What the exercise asks: Copy the telemedicine article from "On the eve of" to "boon for patients.", replacing "patients" with "people" every time it appears.

Text section:
= = = = = = =

Telemedicine Bridges Gaps in India’s Healthcare System

With an extremely low doctor to people ratio in India, which is the second most populated and seventh-largest country in the world, telemedicine and virtual remote health care are turning into a game-changer.

Speaking to Anadolu Agency, Jaspreet Singh, a resident in the northern Indian state of Punjab, said that using teleconsultancy, he could reach a senior doctor 482 kilometers (300 miles) away in the national capital Delhi to seek medical advice during the devastating wave of COVID-19 last year.

“Then, I had no other option and we contacted the doctor through telemedicine only. It provided help to us,” he said.

Singh is not the only person relying on telemedicine.

On the eve of World Health Day, doctors and health experts in India say that telemedicine is turning out to be beneficial for patients as they can receive timely access to health care.

Last month, the Indian Health Ministry announced that the country’s e-health facility known as e-Sanjeevani has crossed 30 million teleconsultations.

“The telemedicine service contributed considerably during COVID-19 and it decreased load on hospitals and helped patients digitally and remotely consult medical professionals. This has helped in bridging the rural-urban divide by taking quality health services to homes of beneficiaries,” the ministry said.

Dr. Naveed Pandey, a faculty member at North India-based Post Graduate Institute of Medical Education and Research, told Anadolu Agency that telemedicine is turning out to be a boon for patients.

“During COVID-19, when we had closed our outpatient department (OPD), there was no option for the patients. They choose the option of telemedicine via phone. During the COVID-19, we would see around 3,000 consultations per day. It helped patients,” he said.

According to the Indian medical portal Practo, there was a 500% increase in online consultations for healthcare from March 1 to May 31, 2020, when the first wave of the pandemic hit the country.

Significance for Rural Health

Dr. Arvind Rajwanshi, health expert and executive director of All India Institute of Medical Sciences at Raebareli in northern Uttar Pradesh state, said telemedicine was helping bridge health gaps in India’s vast rural areas

“We are providing it either through telephone-based or internet-based medium. In rural areas, there is no one to see the pathology report or X-ray, so in that case, telemedicine plays an important role,” he said.

Experts, however, say that there are several challenges on the ground and there is a need to plug the loopholes.

“There is a need to popularize telemedicine among the masses and even the doctors. Since the scope is huge and it can transform healthcare in the country,” said Dr. Anil Gupta, an Indian public health expert.

“We need to implement it on the ground,” he added.

Listing challenges, he said the internet speed and a large population not accustomed to using technology were a hindrance to the popularity of telemedicine.

“We need to work in these areas, first to develop seamless technology and then to make it popular among the masses in the country,” he said.

Dr. Rajwanshi added that telemedicine needs better internet connectivity and urged to remove hiccups so that health services remain accessible for everyone.

= = = = = = =

Extracted information:
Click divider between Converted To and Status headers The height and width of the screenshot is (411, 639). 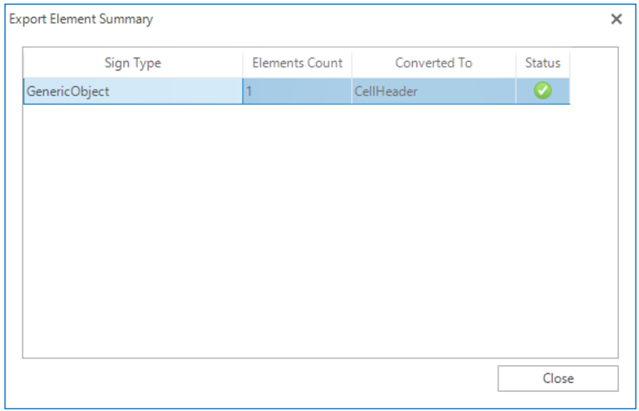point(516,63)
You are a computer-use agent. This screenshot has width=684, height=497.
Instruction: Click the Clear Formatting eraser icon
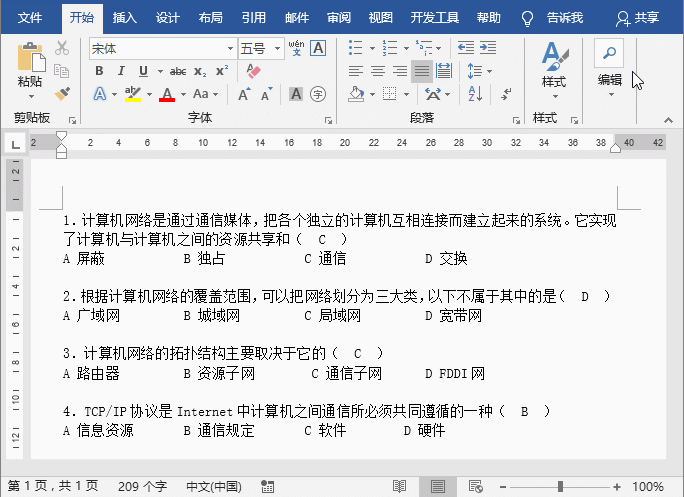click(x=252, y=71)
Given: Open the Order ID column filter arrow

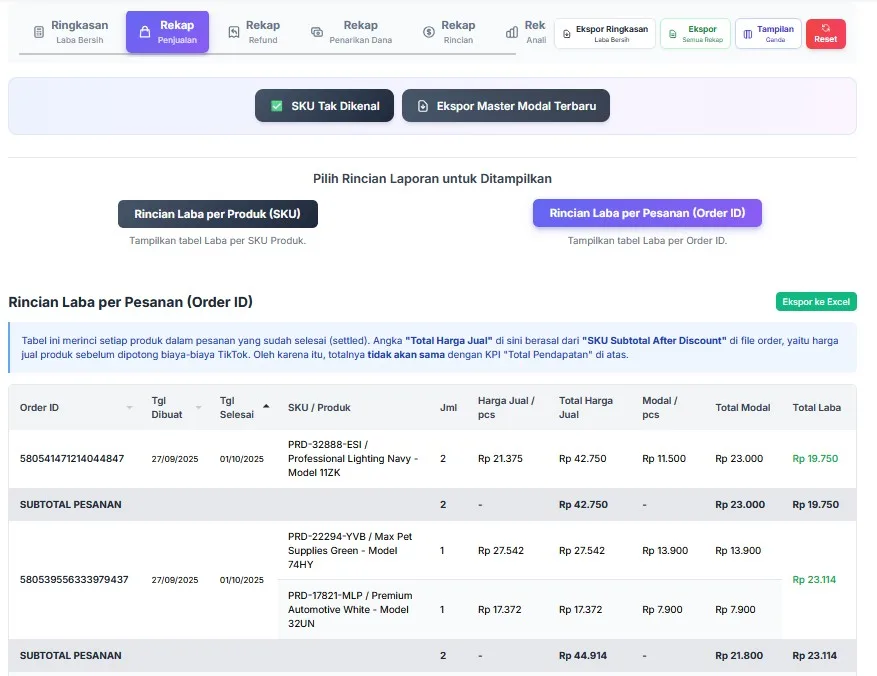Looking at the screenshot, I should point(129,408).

= = = = = = =

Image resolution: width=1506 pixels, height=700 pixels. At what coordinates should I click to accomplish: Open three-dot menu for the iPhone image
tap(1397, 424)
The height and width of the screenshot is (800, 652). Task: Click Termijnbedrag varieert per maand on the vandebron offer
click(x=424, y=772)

= = = = = = =

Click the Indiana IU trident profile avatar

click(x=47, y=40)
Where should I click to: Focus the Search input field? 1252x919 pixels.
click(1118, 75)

= = = = = = =

Task answer:
On the eve of World Health Day, doctors and health experts in India say that telemedicine is turning out to be beneficial for people as they can receive timely access to health care.

Last month, the Indian Health Ministry announced that the country’s e-health facility known as e-Sanjeevani has crossed 30 million teleconsultations.

“The telemedicine service contributed considerably during COVID-19 and it decreased load on hospitals and helped people digitally and remotely consult medical professionals. This has helped in bridging the rural-urban divide by taking quality health services to homes of beneficiaries,” the ministry said.

Dr. Naveed Pandey, a faculty member at North India-based Post Graduate Institute of Medical Education and Research, told Anadolu Agency that telemedicine is turning out to be a boon for people.